(Task inputs)
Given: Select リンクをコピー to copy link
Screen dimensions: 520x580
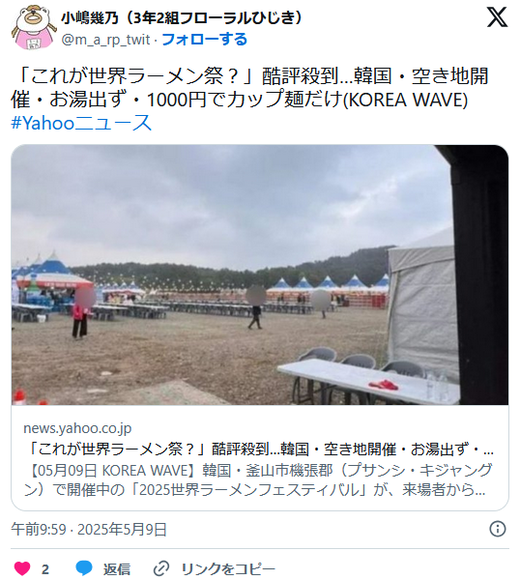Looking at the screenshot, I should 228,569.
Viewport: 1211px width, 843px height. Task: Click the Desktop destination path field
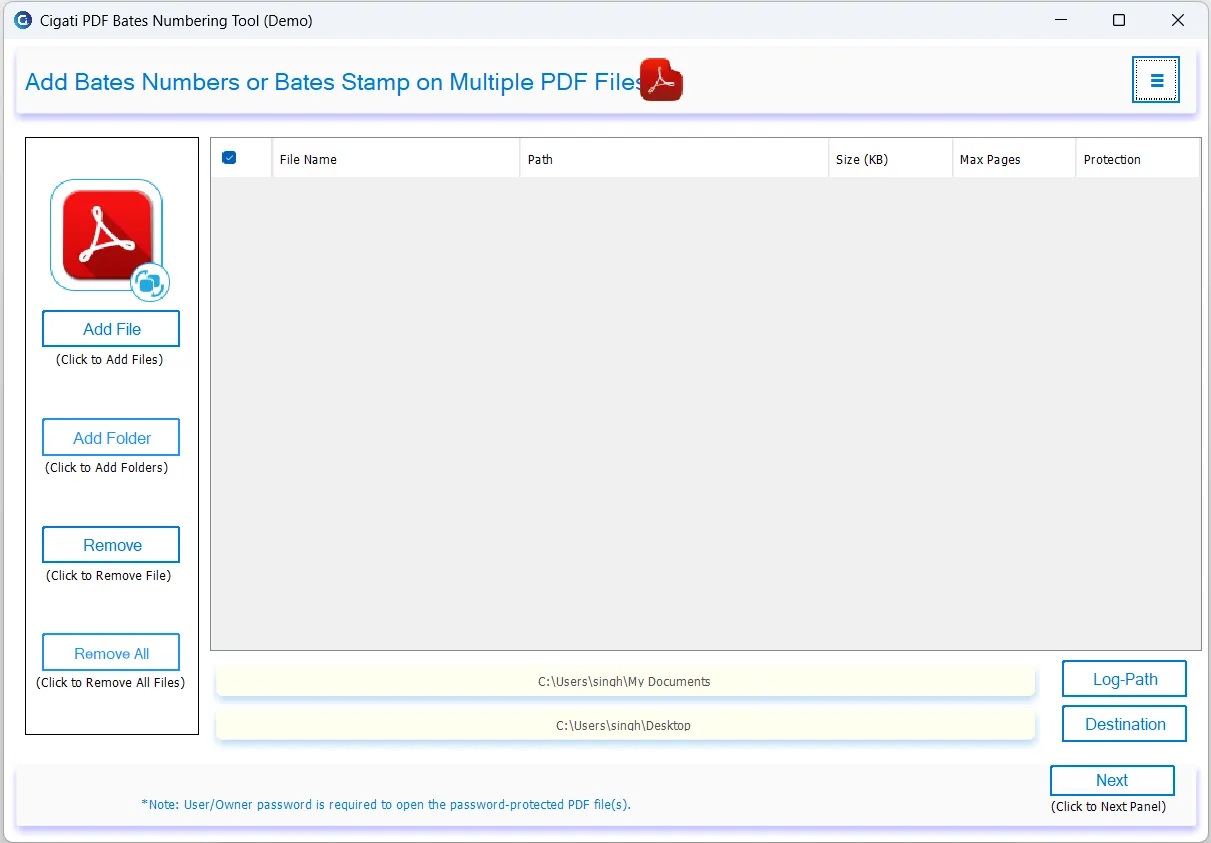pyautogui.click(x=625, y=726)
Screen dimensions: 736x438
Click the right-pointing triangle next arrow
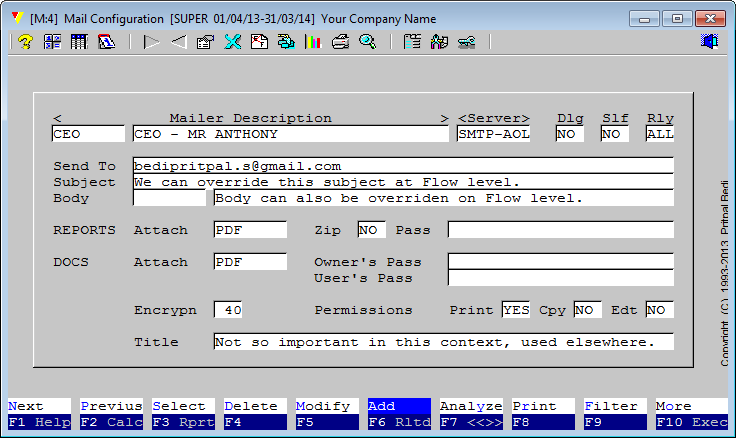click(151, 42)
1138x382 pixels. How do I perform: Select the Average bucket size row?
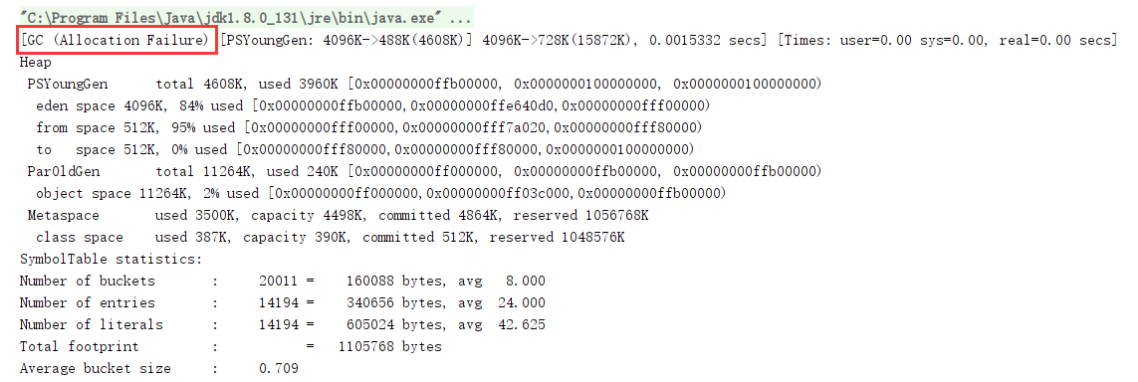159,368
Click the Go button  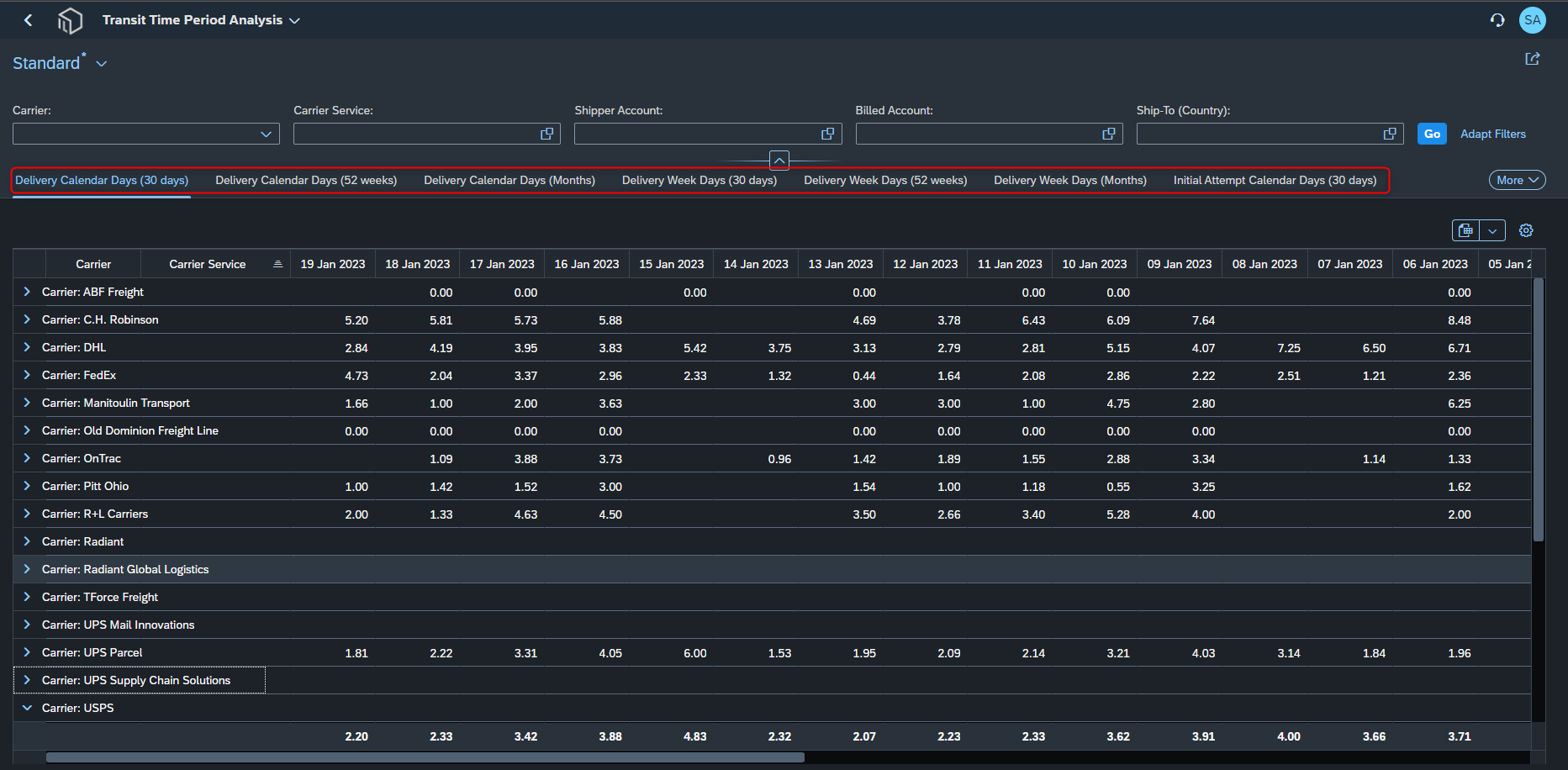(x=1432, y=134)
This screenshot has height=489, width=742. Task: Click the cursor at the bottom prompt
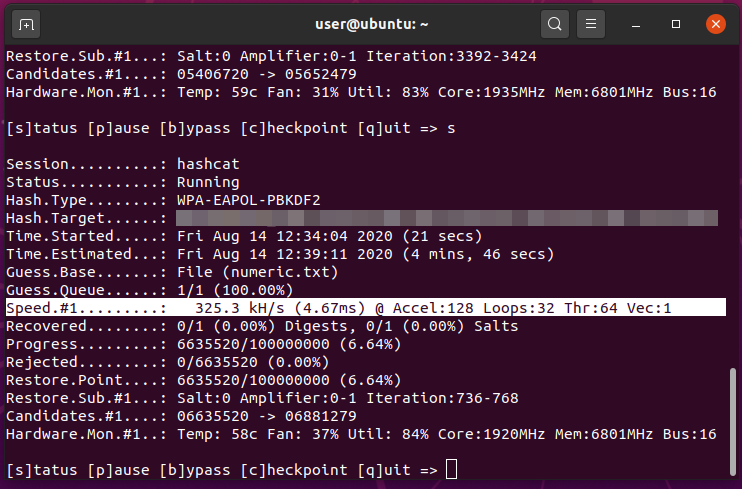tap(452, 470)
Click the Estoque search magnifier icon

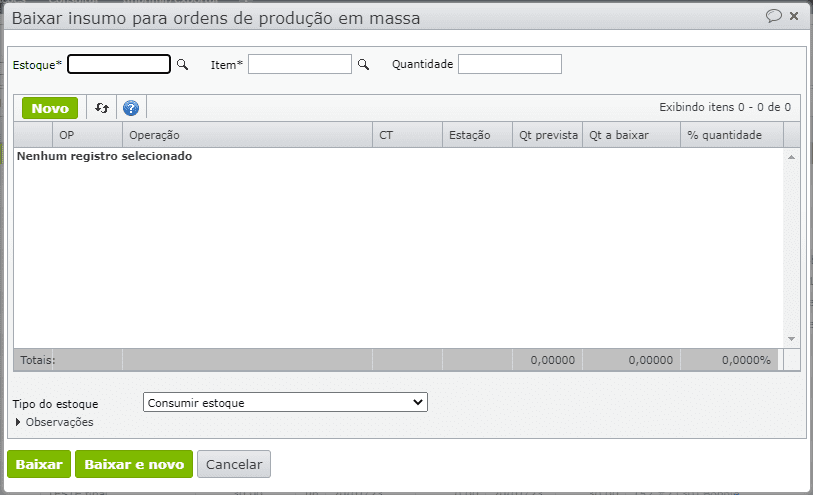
(End Task inputs)
= What you need to do =
Exact copies of the lines from the one containing "This screenshot has" through the end of the records above are required, with no pictures among them.

= Exercise response =
This screenshot has height=489, width=742. Task: Click the cursor at the bottom prompt
tap(452, 470)
Click the Estoque search magnifier icon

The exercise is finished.